Había previsto que se quedara rígida. Tal vez incluso que echara a llorar o se desmoronara, pero no fue así ni de lejos. Nete se recostó en el sofá, tomó un sorbo de su té y meneó un poco la cabeza.
—Pues sí, ¿qué quiere que le diga? —reconoció—. Siento haber dicho algo que no era cierto, porque lo que dice es verdad. Conocía a Viggo Mogensen, como usted dice. Y también tiene razón en que tuve que decir que no lo conocía.
Le dirigió una mirada apagada.
—El caso es que no tengo nada que ver con la cuestión, y que, al igual que a usted, me pareció que todo apuntaba en mi dirección. ¿Qué podía hacer, sino defenderme? Pero soy inocente. No tengo ni idea de lo que ha pasado con esa pobre gente.
Emitió un ruidito de negación para recalcarlo, y luego señaló el café de Carl.
—Tómese el café, y mientras tanto vuelva a contármelo todo despacio.
Carl arrugó el entrecejo. Para ser una señora mayor era de lo más directa. Ninguna reflexión, duda, frases sin acabar ni preguntas. Simplemente «vuelva a contármelo todo».
¿Por qué? ¿Y por qué había de hacerlo despacio? ¿Quería ganar tiempo? ¿Era eso? ¿Había empleado el tiempo que lo tuvo esperando en el rellano para avisar a alguien? ¿Alguien que de alguna manera podía ayudarla a salir del aprieto?
Carl no lo entendía. Porque era imposible que estuviera confabulada con su archienemigo Curt Wad.
Desde luego, tenía muchas preguntas en la cabeza, pero no sabía cuáles hacer.
Se rascó el mentón.
—¿Tendría inconveniente en que hiciéramos un registro del piso, Nete?
La anciana lanzó una rápida ojeada a un lado. Un único movimiento casi invisible de distanciarse de la realidad, que Carl había visto cientos de veces antes y que decía más que mil palabras.
Ahora iba a decir que no.
—Bueno, si le parece necesario, puede echar un vistazo, si quiere. Pero no me revuelva demasiado los cajones.
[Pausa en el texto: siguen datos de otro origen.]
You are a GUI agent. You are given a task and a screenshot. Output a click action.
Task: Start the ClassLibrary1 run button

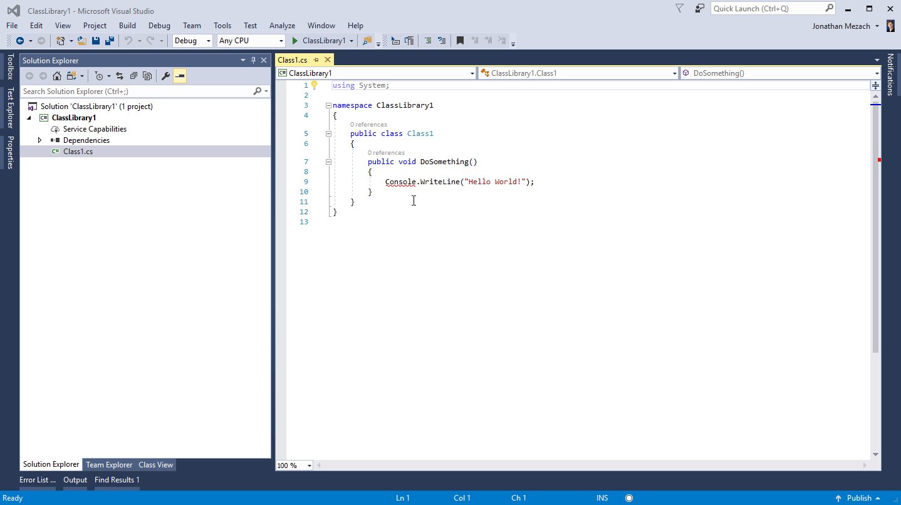[x=319, y=41]
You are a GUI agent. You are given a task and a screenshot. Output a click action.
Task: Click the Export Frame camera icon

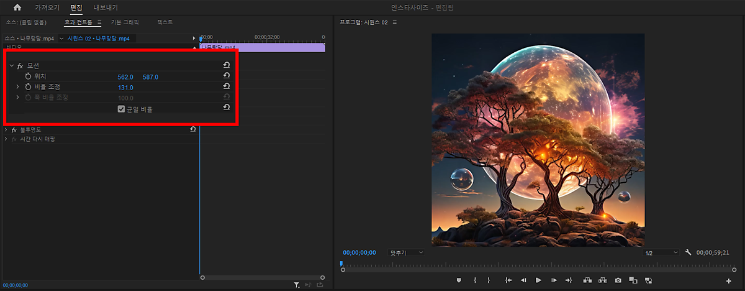(618, 280)
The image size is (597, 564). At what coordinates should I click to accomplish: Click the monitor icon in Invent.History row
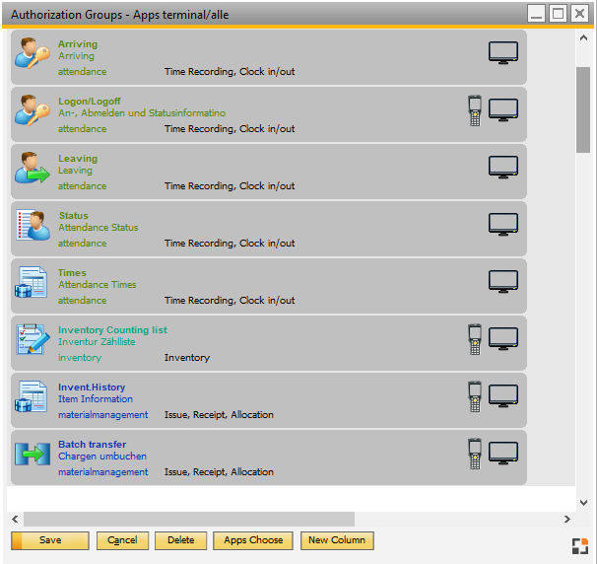[x=502, y=396]
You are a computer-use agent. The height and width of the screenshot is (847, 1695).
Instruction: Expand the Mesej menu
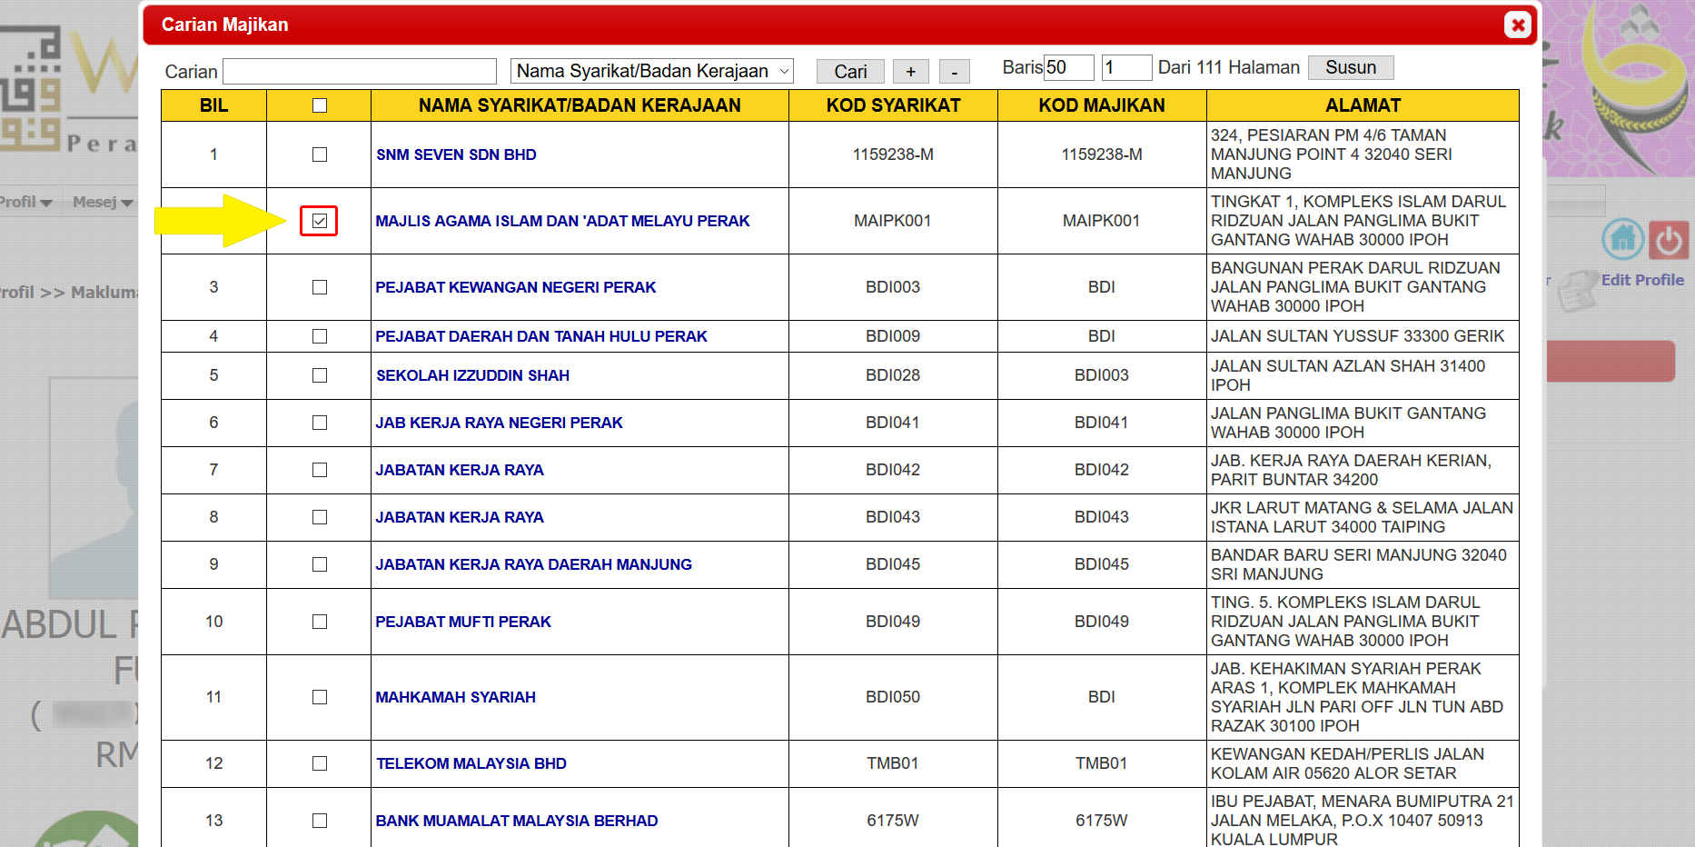103,202
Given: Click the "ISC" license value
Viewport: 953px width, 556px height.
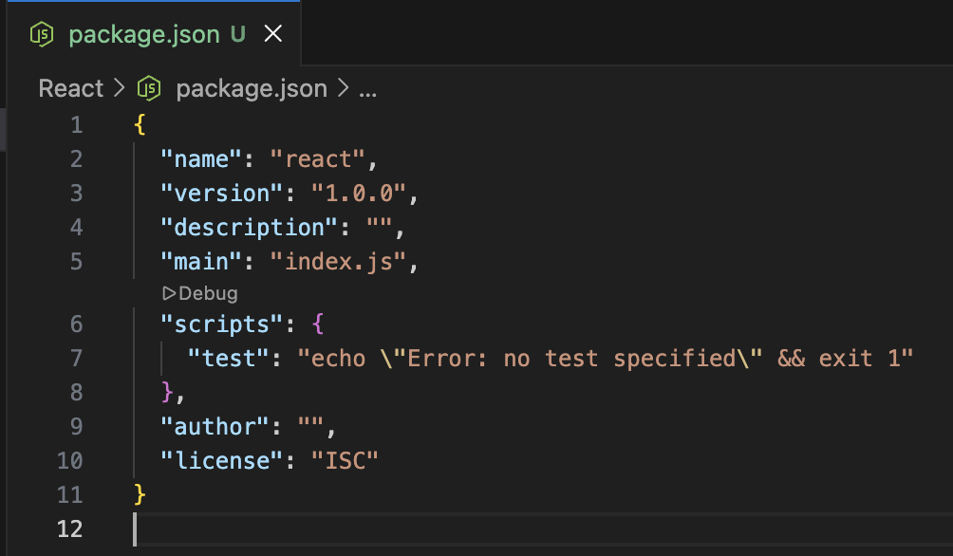Looking at the screenshot, I should pos(346,461).
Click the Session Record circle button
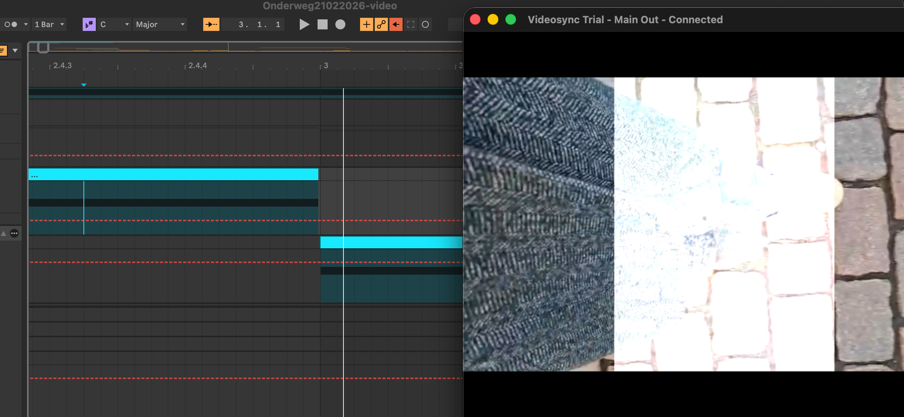 425,25
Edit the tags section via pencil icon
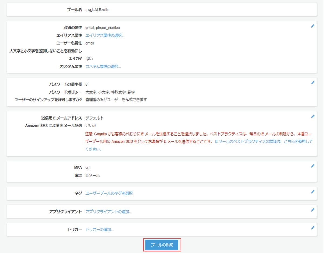The width and height of the screenshot is (324, 254). tap(313, 191)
Trató de decirlo con coquetería, pero no lo consiguió.
Carl se adelantó en el asiento.
—Pues creo que es lo que voy a hacer. Pero le advierto que me ha autorizado a registrar todas las habitaciones y todo lo que se me pueda ocurrir. Ha de saber que eso puede llevar bastante tiempo.
La mujer sonrió.
—Entonces tómese el café, porque va a necesitar energía. Como comprenderá, el piso no es pequeño.
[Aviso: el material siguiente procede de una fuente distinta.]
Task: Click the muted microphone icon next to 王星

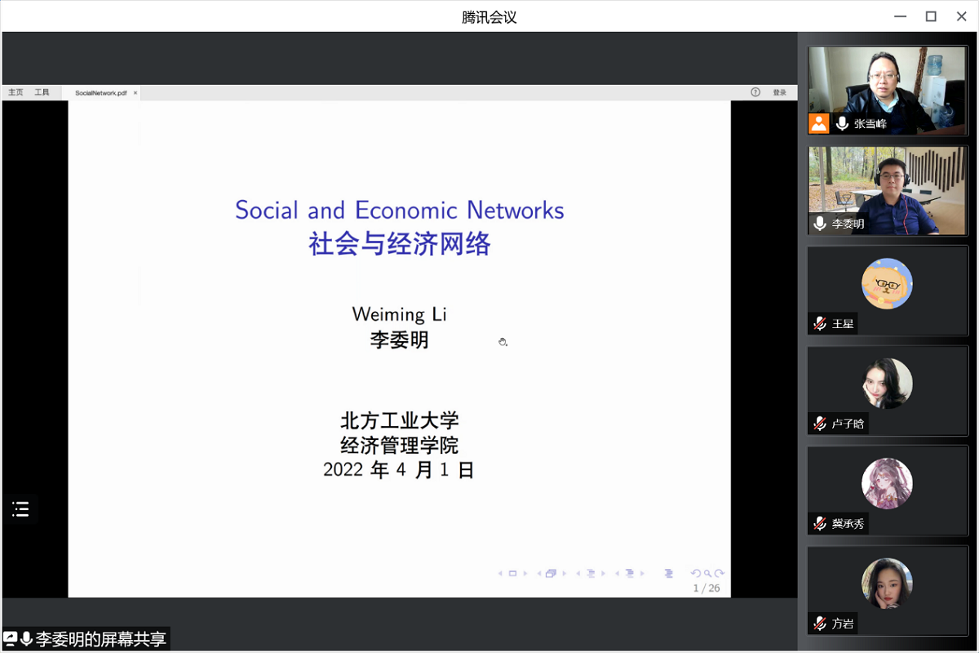Action: click(820, 324)
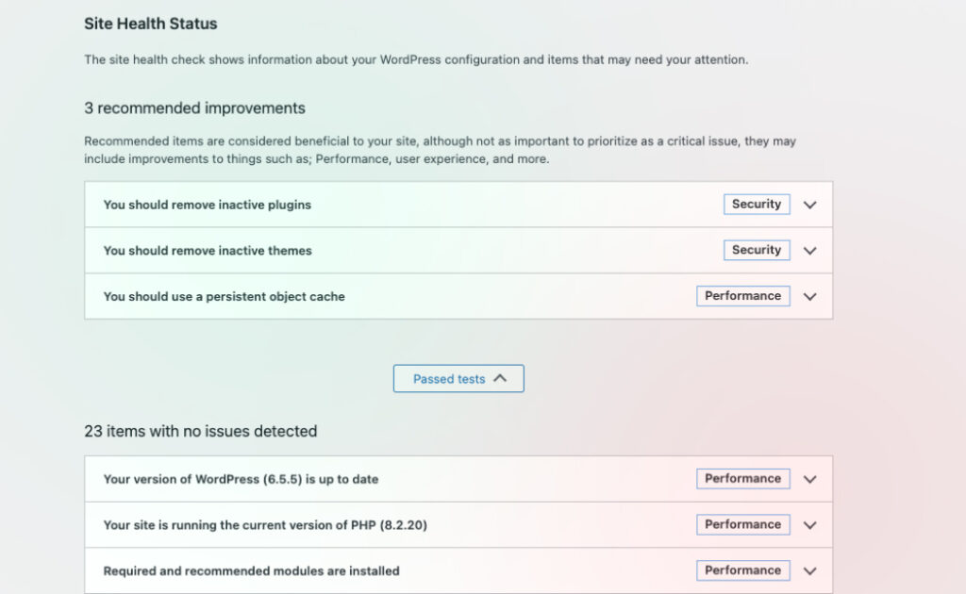Expand the persistent object cache recommendation
The image size is (966, 594).
tap(809, 296)
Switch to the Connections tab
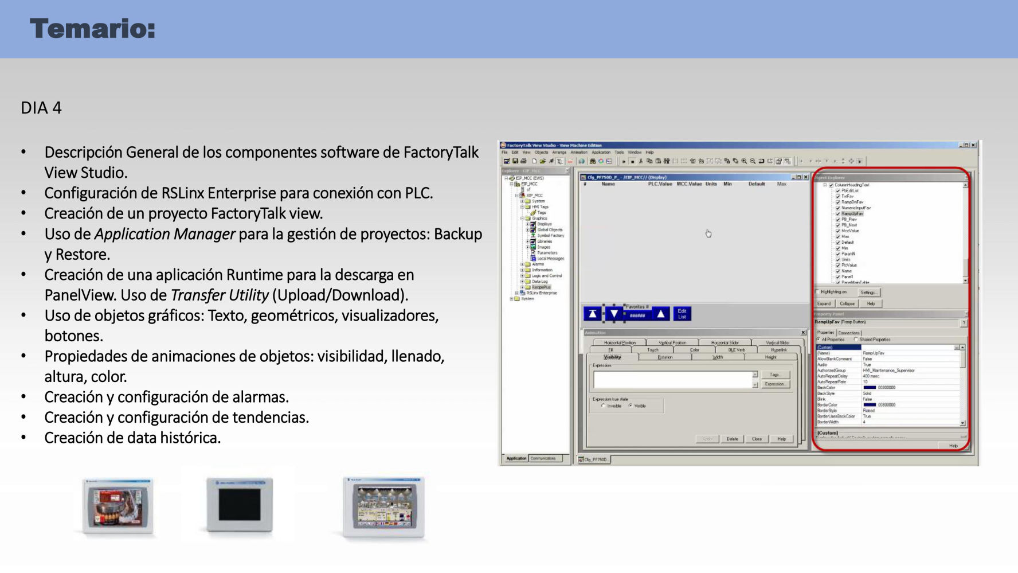The image size is (1018, 573). pos(849,333)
Carl tomó un buen sorbo, y sabía de puta pena, así que apartó la taza.
—Voy a llamar a mi jefe, y le ruego que se lo confirme, ¿de acuerdo?
Ella asintió con la cabeza, se levantó y fue a la cocina. Sí, iba a tener que reponerse, después de todo.
Carl estaba seguro. Había algo que no encajaba.
—Hola, Lis —se presentó cuando por fin contestaron. Haz el favor de decirle a Marcus…
Se fijó en la sombra tras de sí y giró de golpe.
Justo a tiempo de ver que el martillo que iba dirigido a su nuca iba a darle de lleno.